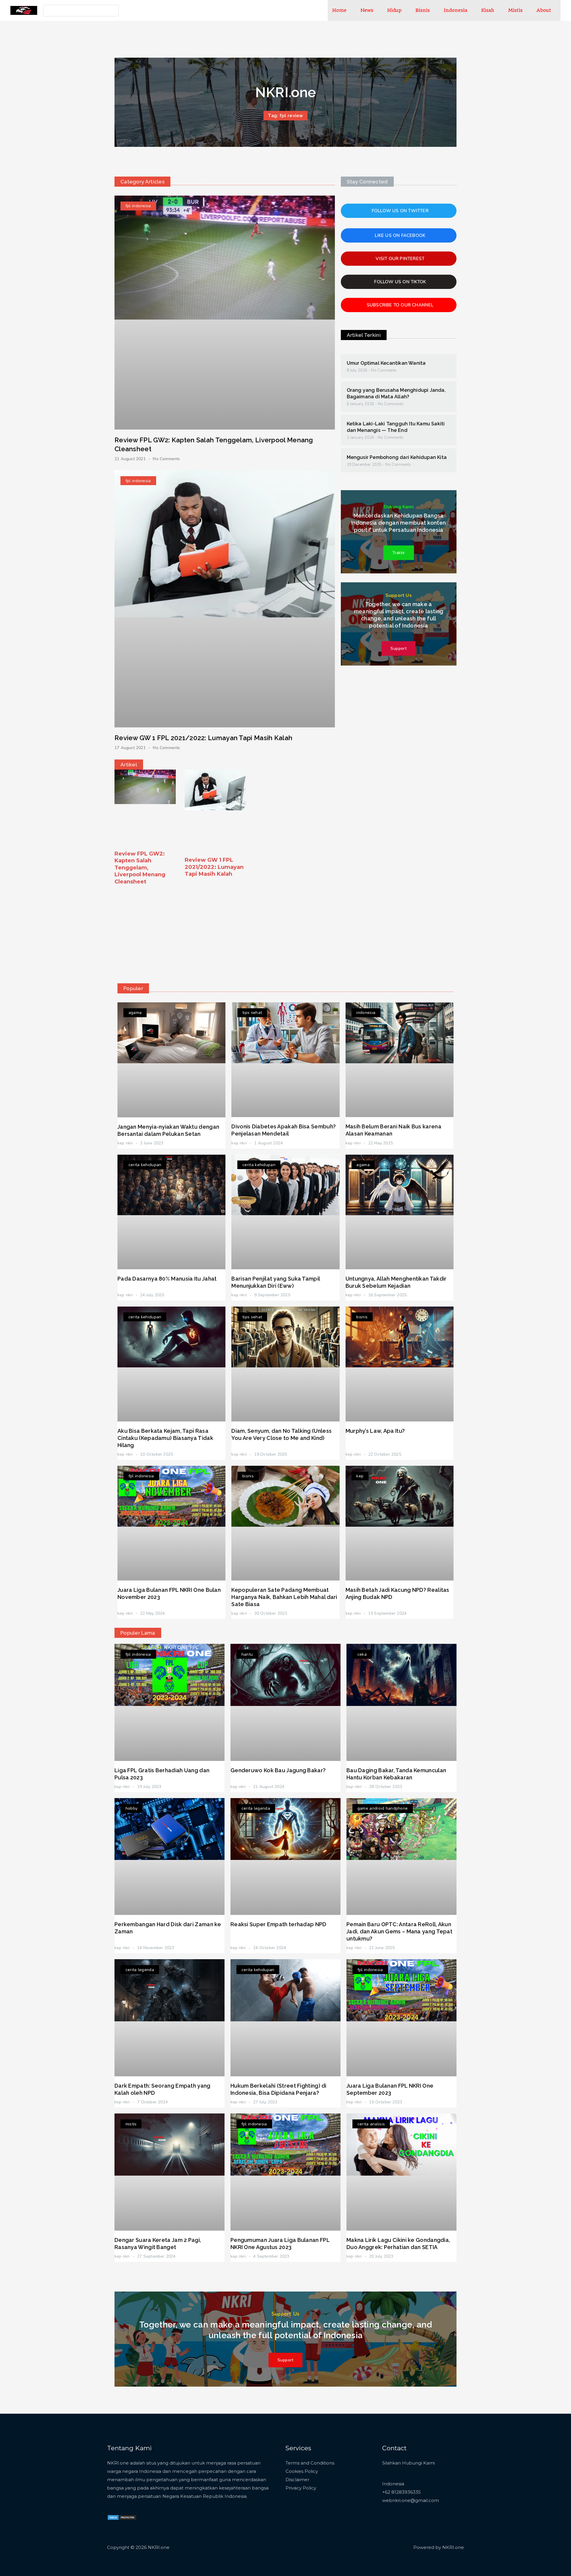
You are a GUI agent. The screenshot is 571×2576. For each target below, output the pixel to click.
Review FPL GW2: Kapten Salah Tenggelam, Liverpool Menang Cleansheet (139, 867)
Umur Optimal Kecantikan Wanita (386, 363)
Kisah (487, 10)
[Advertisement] (285, 932)
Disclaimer (297, 2479)
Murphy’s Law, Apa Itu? (375, 1431)
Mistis (515, 10)
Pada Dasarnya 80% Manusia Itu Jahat (167, 1279)
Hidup (394, 10)
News (366, 10)
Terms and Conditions (310, 2463)
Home (339, 10)
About (544, 10)
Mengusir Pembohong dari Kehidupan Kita (397, 457)
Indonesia (455, 10)
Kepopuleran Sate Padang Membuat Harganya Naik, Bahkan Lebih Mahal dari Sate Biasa (284, 1597)
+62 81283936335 (401, 2492)
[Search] (113, 10)
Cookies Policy (302, 2471)
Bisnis (422, 10)
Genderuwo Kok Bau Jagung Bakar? (278, 1770)
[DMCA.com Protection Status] (122, 2517)
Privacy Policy (301, 2488)
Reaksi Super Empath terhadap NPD (278, 1924)
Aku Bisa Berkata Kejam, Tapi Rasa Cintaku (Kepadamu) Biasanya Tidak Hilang (165, 1438)
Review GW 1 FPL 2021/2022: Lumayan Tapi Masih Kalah (203, 738)
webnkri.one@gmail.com (410, 2500)
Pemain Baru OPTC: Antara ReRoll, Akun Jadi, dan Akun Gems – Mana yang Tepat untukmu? (399, 1931)
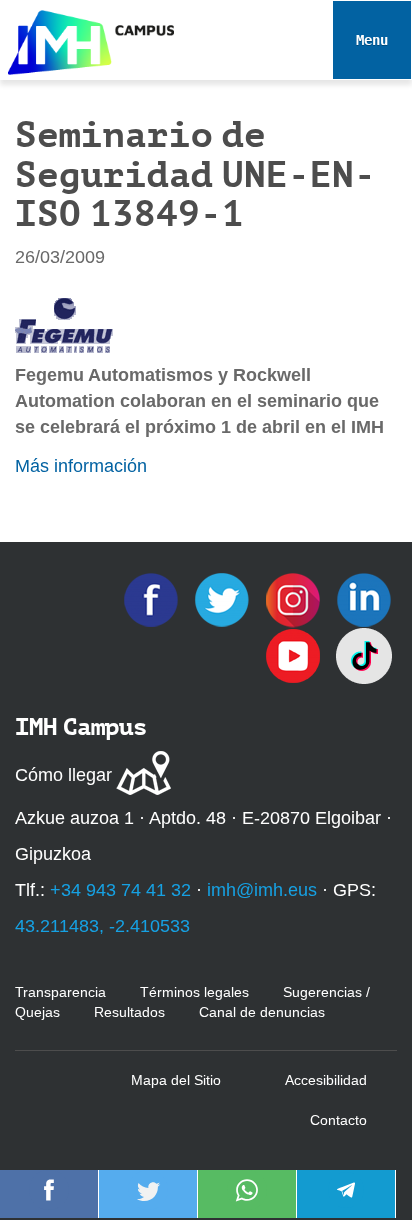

+--

## Activity
Repeat exactly the lines above from the one with "About (544, 10)" up to and including the one with "webnkri.one@gmail.com (410, 2500)". No other line belongs in the reply.

## Exercise output
About (544, 10)
Mengusir Pembohong dari Kehidupan Kita (397, 457)
Indonesia (455, 10)
Kepopuleran Sate Padang Membuat Harganya Naik, Bahkan Lebih Mahal dari Sate Biasa (284, 1597)
+62 81283936335 (401, 2492)
[Search] (113, 10)
Cookies Policy (302, 2471)
Bisnis (422, 10)
Genderuwo Kok Bau Jagung Bakar? (278, 1770)
[DMCA.com Protection Status] (122, 2517)
Privacy Policy (301, 2488)
Reaksi Super Empath terhadap NPD (278, 1924)
Aku Bisa Berkata Kejam, Tapi Rasa Cintaku (Kepadamu) Biasanya Tidak Hilang (165, 1438)
Review GW 1 FPL 2021/2022: Lumayan Tapi Masih Kalah (203, 738)
webnkri.one@gmail.com (410, 2500)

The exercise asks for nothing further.